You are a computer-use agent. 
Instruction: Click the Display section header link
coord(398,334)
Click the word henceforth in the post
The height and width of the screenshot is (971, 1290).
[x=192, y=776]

# EXERCISE:
Retype the listing above exactly as it appears.

# COMPLETED TASK:
You are a computer-use agent. 
Instruction: Click the Display section header link
coord(398,334)
Click the word henceforth in the post
The height and width of the screenshot is (971, 1290).
[x=192, y=776]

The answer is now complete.